P ( Z < Z-critical ) = 1 - 0.01 = 0.99

Z-critical = 2.33

- All values over Z-critical are rejected.

- Determine the test statistics by first determining the population standard deviation ( σ ):

- Estimate σ using the given formula:

σ =
`\sqrt{(p*(1-p))/(n) } = \sqrt{(0.14*(1-0.14))/(590) }= 0.01428`

- The Z-test statistics is now evaluated:

Z-test = ( p^ - p ) / σ

Z-test = ( 0.1763 - 0.14 ) / 0.01428

Z-test = 2.542

- The Z-test is compared whether it lies in the list of values from rejection region.

2.542 > 2.33

Z-test > Z-critical

Hence,

Null hypothesis is rejected

- The claim made over the effectiveness of campaign is statistically correct.

Answer 2

a)Null hypothesis:
`p\leq 0.14`

Alternative hypothesis:
`p > 0.14`

b) For this case we are conducting a right tailed test so then we need to look in the normal standard distribution a quantile that accumulates 0.01 of the are in the left and we got;

`z_(crit) = 2.33`

So then the rejection region would be
`(2.33 , \infty)`

c) The significance level provided
`\alpha=0.01`. The next step would be calculate the p value for this test.

Since is a right tailed test the p value would be:

`p_v =P(z>2.52)=0.006`

And since the p value is lower than the significance level then we can reject the null hypothesis. So then we can conclude that the true proportion of interest is higher than 0.14 at 1% of significance.

Explanation:

Data given and notation

n=590 represent the random sample taken

X=104 represent the drivers were wearing their seat belts

We can estimate the sample proportion like this:

`\hat p=(104)/(590)=0.176` estimated proportion of drivers were wearing their seat belts

`p_o=0.14` is the value that we want to test

`\alpha=0.01` represent the significance level

Confidence=95% or 0.95

z would represent the statistic (variable of interest)
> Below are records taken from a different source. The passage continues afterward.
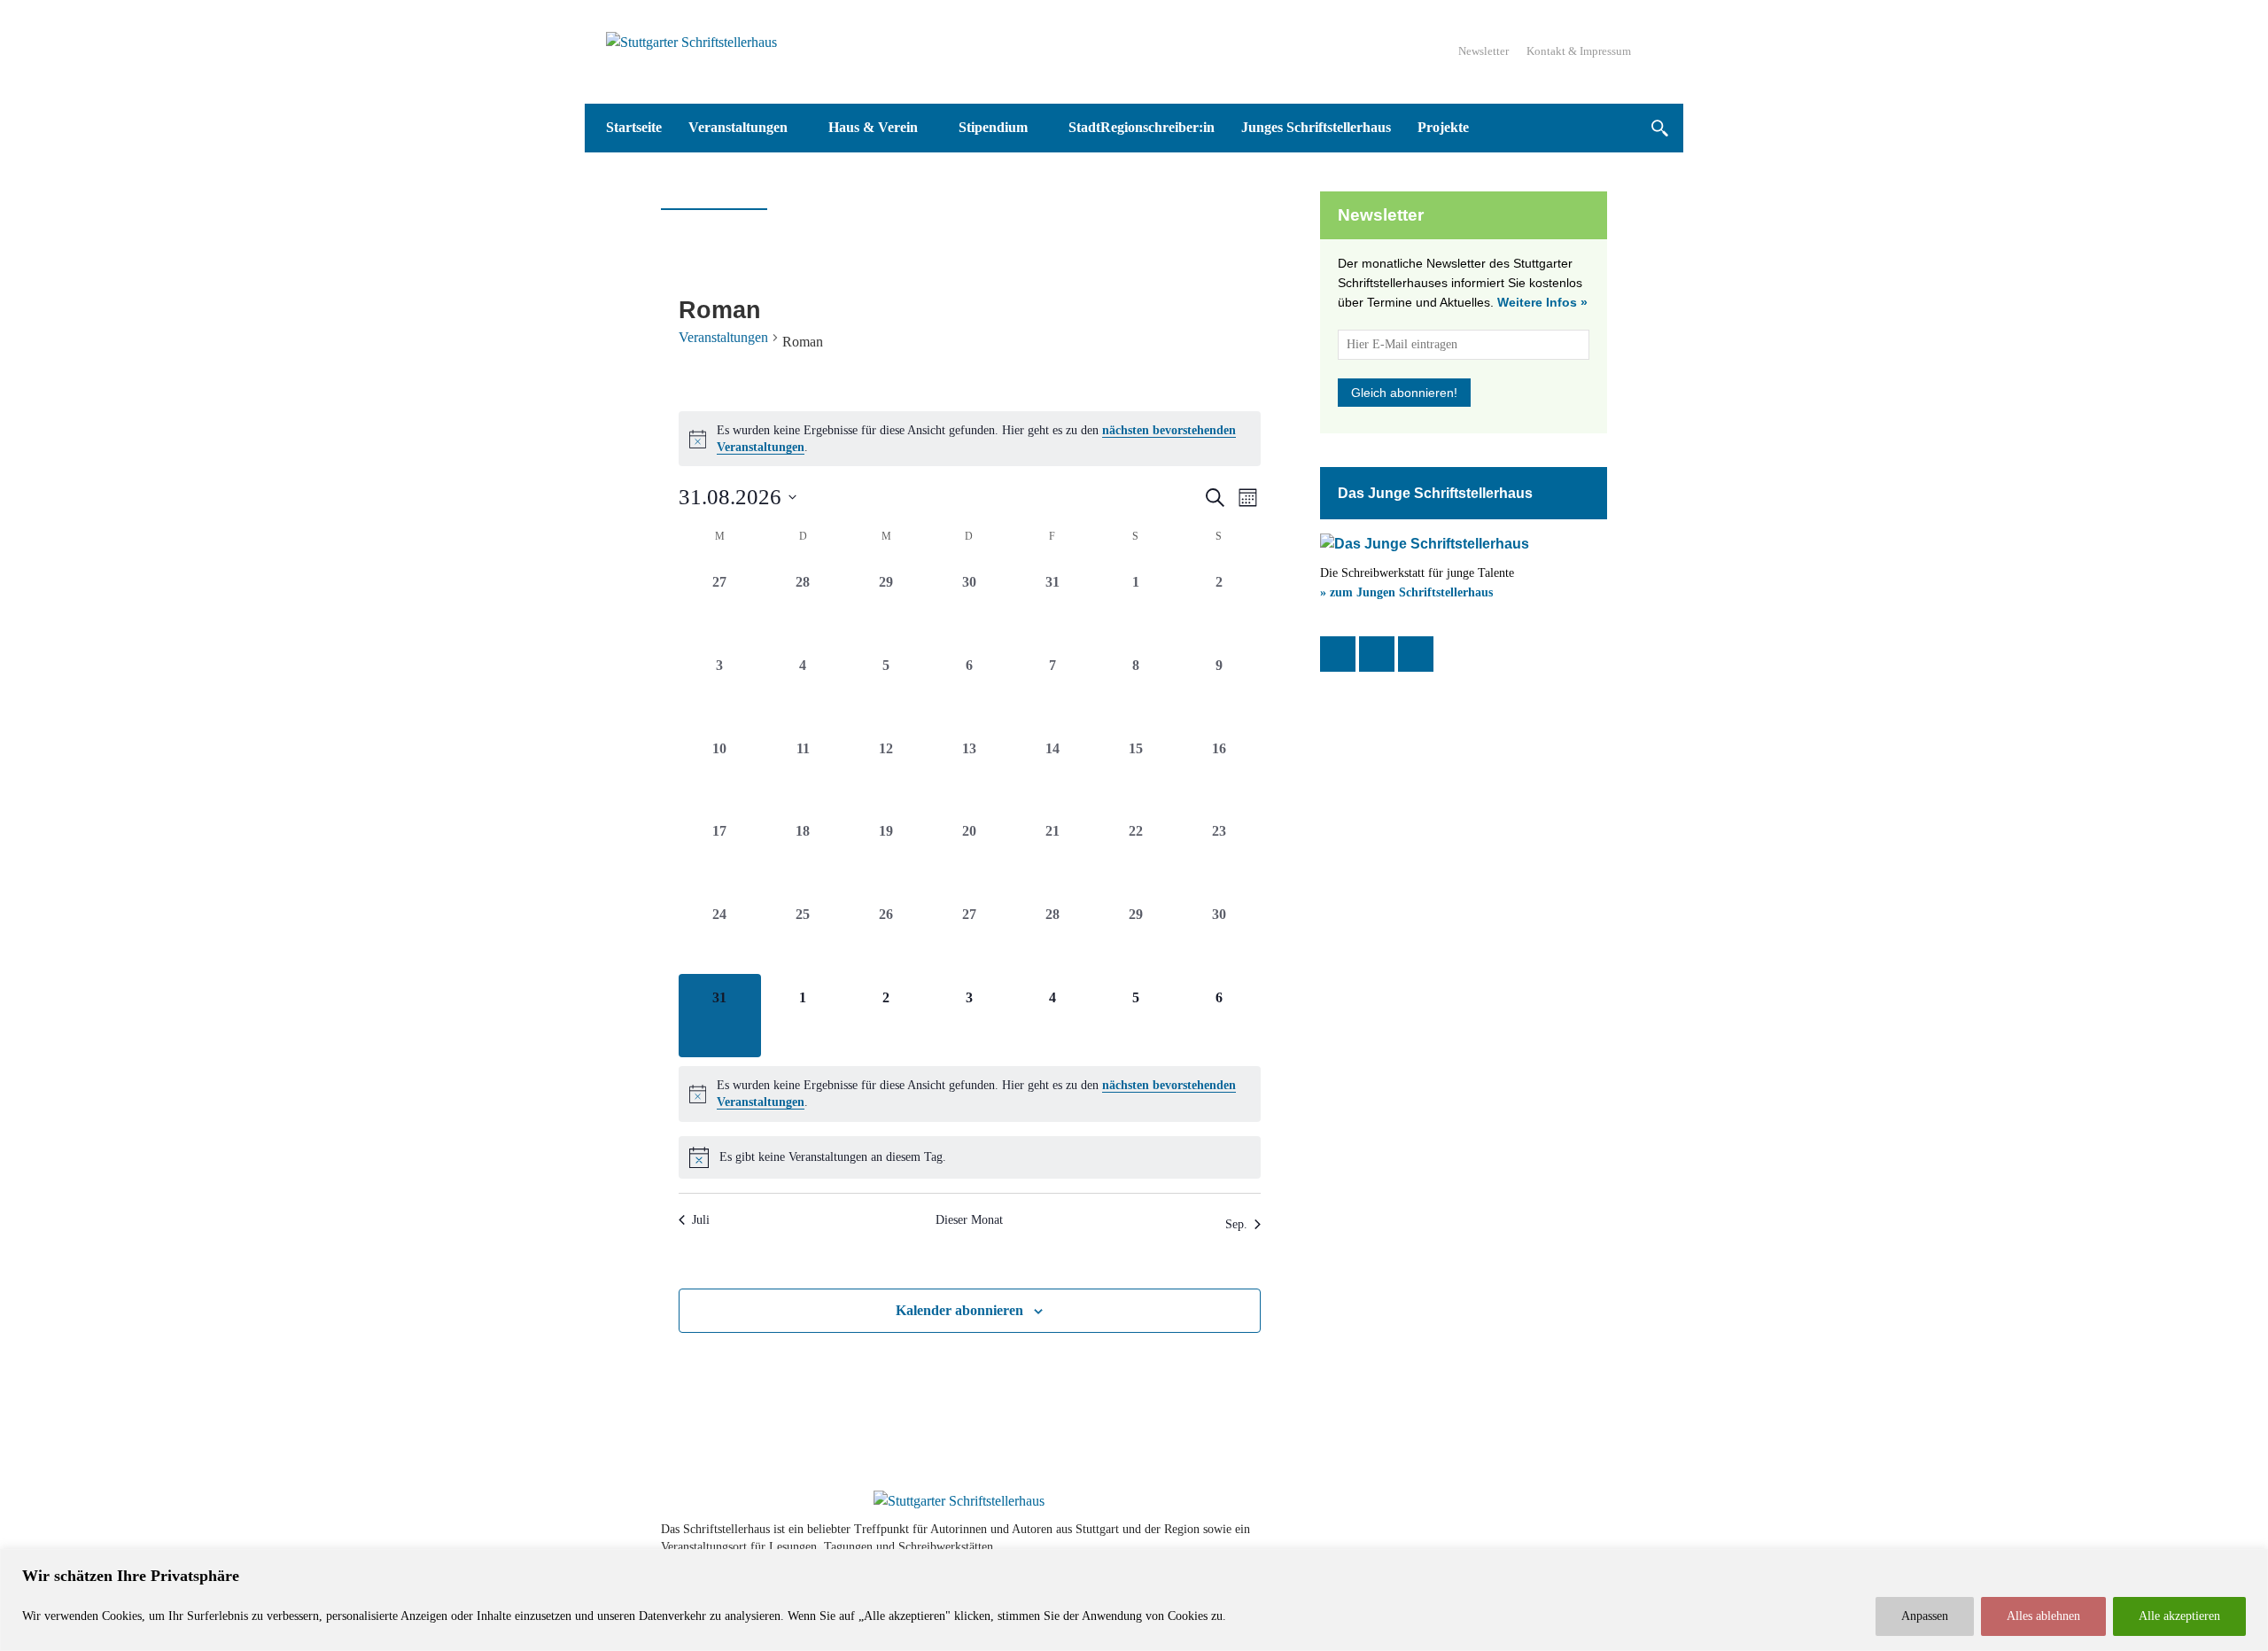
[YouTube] (1415, 654)
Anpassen (1924, 1616)
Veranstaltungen (723, 337)
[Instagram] (1376, 654)
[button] (1659, 128)
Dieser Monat (969, 1220)
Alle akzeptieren (2179, 1616)
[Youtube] (1543, 1537)
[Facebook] (1337, 654)
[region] (1134, 1600)
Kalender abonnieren (959, 1310)
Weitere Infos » (1542, 302)
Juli (701, 1220)
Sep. (1236, 1224)
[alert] (970, 439)
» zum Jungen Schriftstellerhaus (1406, 592)
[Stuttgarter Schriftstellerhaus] (959, 1501)
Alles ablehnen (2043, 1616)
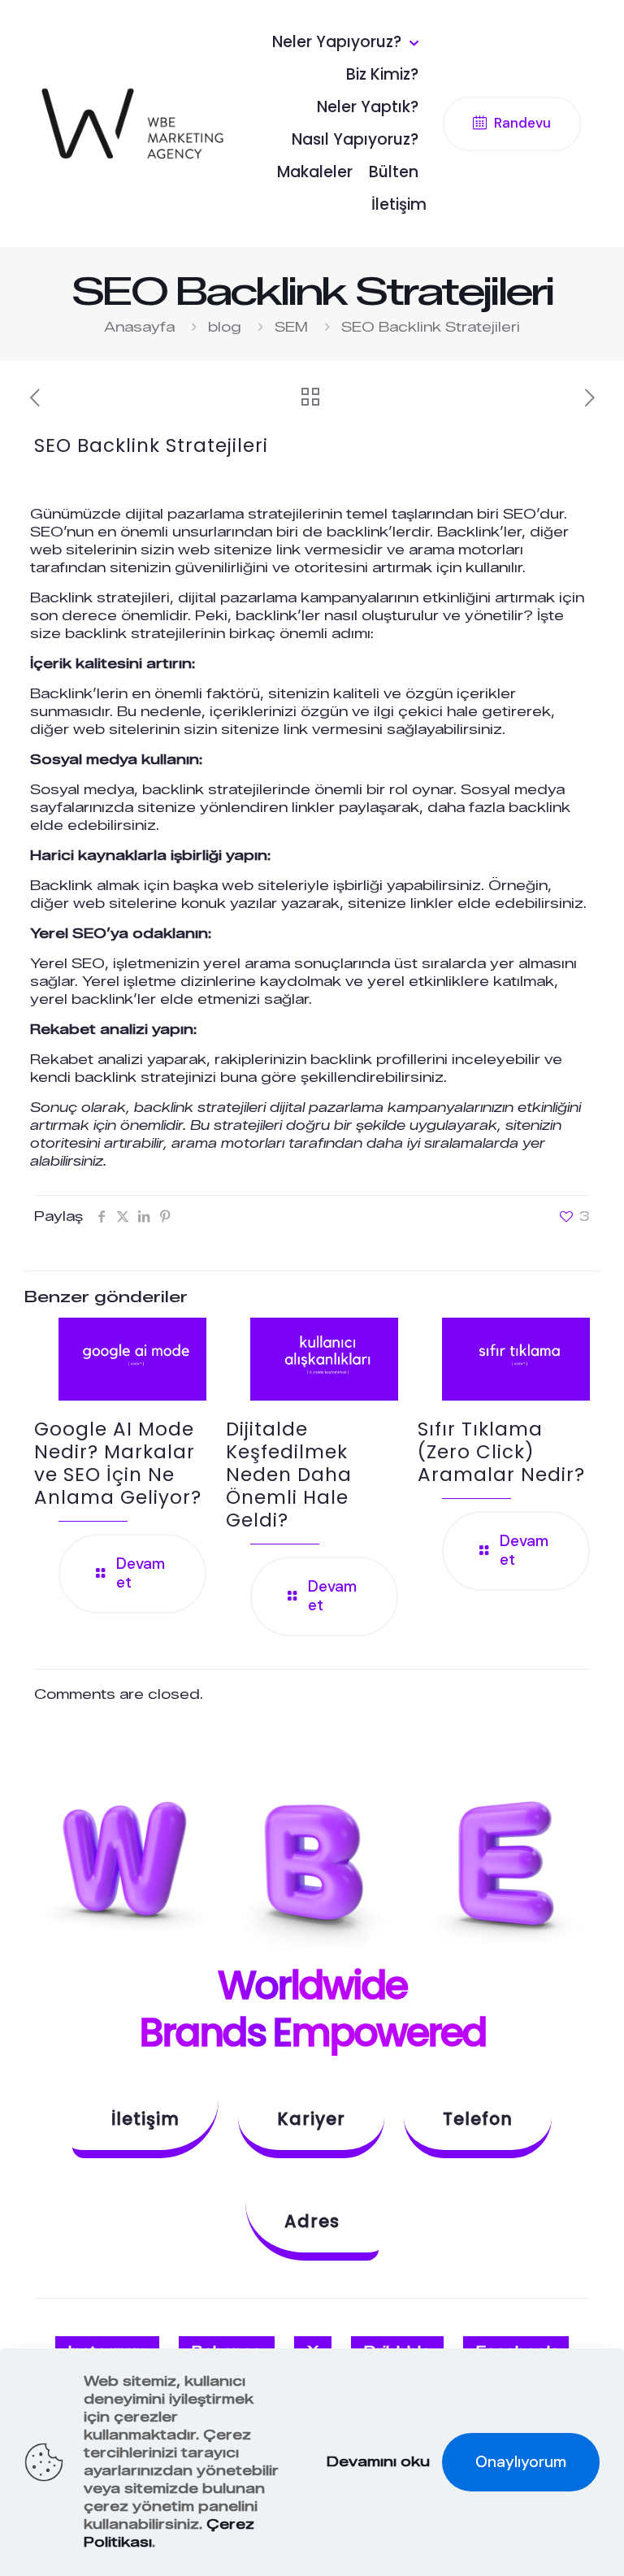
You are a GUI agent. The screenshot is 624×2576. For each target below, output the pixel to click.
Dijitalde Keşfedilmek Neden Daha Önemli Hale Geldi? (289, 1474)
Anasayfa (139, 327)
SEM (291, 327)
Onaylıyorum (520, 2462)
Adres (312, 2221)
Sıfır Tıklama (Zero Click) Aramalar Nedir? (501, 1452)
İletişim (145, 2119)
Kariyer (311, 2119)
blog (224, 327)
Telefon (478, 2119)
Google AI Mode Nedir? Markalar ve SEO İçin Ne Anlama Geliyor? (118, 1463)
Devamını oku (378, 2462)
`p_v` represent the p value (variable of interest)

a) System of hypothesis

We need to conduct a hypothesis in order to test the claim that the true proportion of drivers were wearing their seat belts is higher than 0.14 or no, so the system of hypothesis are.:

Null hypothesis:
`p\leq 0.14`

Alternative hypothesis:
`p > 0.14`

Part b

For this case we are conducting a right tailed test so then we need to look in the normal standard distribution a quantile that accumulates 0.01 of the are in the left and we got;

`z_(crit) = 2.33`

So then the rejection region would be
`(2.33 , \infty)`

Part c

The statistic is given by:

`z=\frac{\hat p -p_o}{\sqrt{(p_o (1-p_o))/(n)}}` (1)

Calculate the statistic

Since we have all the info requires we can replace in formula (1) like this:

`z=\frac{0.176 -0.14}{\sqrt{(0.14(1-0.14))/(590)}}=2.52`

Statistical decision

The significance level provided
`\alpha=0.01`. The next step would be calculate the p value for this test.

Since is a right tailed test the p value would be:

`p_v =P(z>2.52)=0.006`

And since the p value is lower than the significance level then we can reject the null hypothesis. So then we can conclude that the true proportion of interest is higher than 0.14 at 1% of significance.